Thanks for the Accept. You do not need to individually accept any of the rest of my responses, one Accept is sufficient...

I'm working on (b) now...

Expert:  JoeLawyer replied 6 years ago.

Next, (b) bank loans to pay those taxes.

I know that the lender who loaned the money to pay taxes stands in the shoes of the tax authority and therefore the loan is non-dischargeable to the extent the taxes would have been non-dischargeable had the loan never been made. In other words, a loan to pay all the taxes would be dischargeable to the extent the loan was used to pay the 2003 and 2004 taxes, but would be non-dischargeable for the amount used to pay the 2005, 2006 and 2007 taxes.

I am trying to remember what code section protects lenders regarding taxes... I will find it be patient ;)

LEGAL NOTICE: I am only licensed to practice law in certain state(s) and I cannot give legal advice to someone who does not reside in a state in which I am licensed, nor shall anything I say in the above answer or elsewhere on this site be deemed legal advice, even to someone who resides in a state in which I am licensed. Fees I receive for answering questions are paid for information, not for legal advice. This forum is designed to provide general information only, and information herein is not warranted to be correct or applicable in any way since laws may have been misinterpreted herein, since laws change from time to time, and since the impact of those laws on any particular situation varies. The information presented in this site shall not be construed to be formal legal advice nor the formation of an attorney-client relationship. Persons accessing this response are encouraged to seek independent legal counsel in their jurisdiction for guidance regarding their individual circumstances. Do not take any action or inaction based on information presented herein since it is informational and may not be accurate or applicable to you; it merely attempts to give you a basis of knowledge to help you formulate questions to ask a legal or other professional in a face-to-face meeting in your jurisdiction. Joseph Ross does not hold himself out to be a specialist or expert in any area, regardless of assertions made by any third party, and any implication of being an expert or specialist herein is made in error. I hope the information presented above is useful to you. Answer above is (c) Joseph Ross. All rights reserved.

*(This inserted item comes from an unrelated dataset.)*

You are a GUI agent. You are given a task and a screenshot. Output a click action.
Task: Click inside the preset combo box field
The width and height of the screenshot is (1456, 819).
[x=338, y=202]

Expert:  JoeLawyer replied 6 years ago.

I'll move on to (c) for now...

(c) a $50,000 Visa bill Dom ran up on a wildly extravagant (to put it mildly) three-week trip to Europe he completed less than two weeks before filing for bankruptcy

This is not likely dischargeable if the creditor timely files an objection to discharge or an adversary proceeding, but will be discharged if the creditor fails to act. I believe the Bankruptcy Rules require the creditor to file an adversary proceeding challenging the dischargeability of the debt, though I have seen a couple of creditors try to do it with an objection though I think the objection approach is procedurally flawed.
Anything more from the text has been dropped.